Und irgendwie verkörperte ich das, obwohl es gegen meine allertiefsten Überzeugungen stand. Denn in meinem Inneren wollte ich einen Mann, der mir gewachsen, mir sogar über ist. Der mich beschützt – und der mich führt. Ein Konflikt, der mich fast auffraß mit seiner (scheinbaren) Widersprüchlichkeit. Denn wenn ich einen überlegenen Mann wollte, musste ich ja automatisch schwach sein, oder? Und das passte nicht in mein Weltbild...
Deshalb sperrte ich, ohne es zu wollen, jeden aus, der mir ernsthaft nahe kommen wollte. Mein wahres Leben, mein wahres Ich – die fanden nur im Vorführsaal meines Kopfkinos statt. Ich war überzeugt davon, dass jemand, der diesen wunden Punkt an mir entdeckte, diesen zwangsläufig ausnutzen und mir ernsthaft wehtun musste.
Selbst später, als ich lernte, wenigstens in Teilbereichen zu meinen Bedürfnissen zu stehen, blieb ein großer Teil meines Innenlebens für Außenstehende und sogar für meinen Partner verschlossen. Bis jetzt...

Jetzt stehe ich auf einmal da und schaue fassungslos auf den Kokon, der von mir abgefallen ist. Ich mag nicht mehr. Ich will nicht mehr verstecken müssen, wer ich bin, will keine Angst mehr davor haben, was andere über mich denken könnten. Dafür ist mir Sklavin in mir, die ich in den letzten Wochen besser kennenlernen durfte, zu wichtig geworden.
Diese Frau, die ich da im Spiegel sehe – die steht zu ihren Wünschen, ihren Sehnsüchten, noch zögernd zwar und ängstlich, aber zunehmend selbstbewusster. Und dieses neue Selbstbewusstsein ist viel echter, viel lebendiger als es aufgesetzte Stärke jemals sein könnte.
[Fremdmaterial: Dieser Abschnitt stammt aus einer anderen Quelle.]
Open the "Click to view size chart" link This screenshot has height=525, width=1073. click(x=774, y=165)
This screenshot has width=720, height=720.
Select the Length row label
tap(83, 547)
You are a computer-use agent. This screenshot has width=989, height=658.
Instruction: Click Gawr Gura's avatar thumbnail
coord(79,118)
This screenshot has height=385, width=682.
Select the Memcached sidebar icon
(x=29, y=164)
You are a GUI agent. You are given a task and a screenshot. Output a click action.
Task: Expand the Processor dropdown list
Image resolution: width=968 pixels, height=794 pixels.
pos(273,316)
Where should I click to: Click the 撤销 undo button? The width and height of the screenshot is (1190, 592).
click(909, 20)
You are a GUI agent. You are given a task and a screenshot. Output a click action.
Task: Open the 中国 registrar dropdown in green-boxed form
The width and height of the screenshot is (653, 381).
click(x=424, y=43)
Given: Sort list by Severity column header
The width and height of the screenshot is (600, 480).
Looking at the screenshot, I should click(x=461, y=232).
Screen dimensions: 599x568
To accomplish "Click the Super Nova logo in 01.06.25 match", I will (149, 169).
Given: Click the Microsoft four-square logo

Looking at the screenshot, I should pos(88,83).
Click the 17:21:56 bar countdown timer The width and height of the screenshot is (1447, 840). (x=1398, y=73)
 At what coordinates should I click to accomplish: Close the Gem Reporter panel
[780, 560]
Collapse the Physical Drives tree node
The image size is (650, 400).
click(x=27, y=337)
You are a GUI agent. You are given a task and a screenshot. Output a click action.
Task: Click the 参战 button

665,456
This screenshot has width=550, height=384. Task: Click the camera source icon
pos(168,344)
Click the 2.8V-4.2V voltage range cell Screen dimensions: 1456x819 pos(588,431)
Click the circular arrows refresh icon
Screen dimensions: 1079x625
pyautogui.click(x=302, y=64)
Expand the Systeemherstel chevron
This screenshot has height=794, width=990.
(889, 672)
Denn wahre Stärke bedeutet nicht, andere Menschen mit einer Mauer oder einer Maske auf Abstand zu halten um sich sicher fühlen zu können. Wahre Stärke ist es vielmehr, wenn man andere Menschen (nicht alle, aber wenigstens einige wenige) in die eigenen Tiefen hineinblicken lassen kann – ohne Angst vor dem, was sie dort finden könnten.
Ich möchte zulassen können, dass jemand mein ureigenes wahres Selbst erblickt – und ich hinterher noch in den Spiegel sehen kann, selbstbewusst und stolz auf das, was ich bin... Und ich denke, auch wenn der Weg dahin noch längst nicht zu Ende ist, die ersten größeren Schritte sind gemacht. Und vielleicht wird es mir bald schon gelingen, die jahrelang verhasste Sklavin endgültig in mein Seelenleben zu integrieren.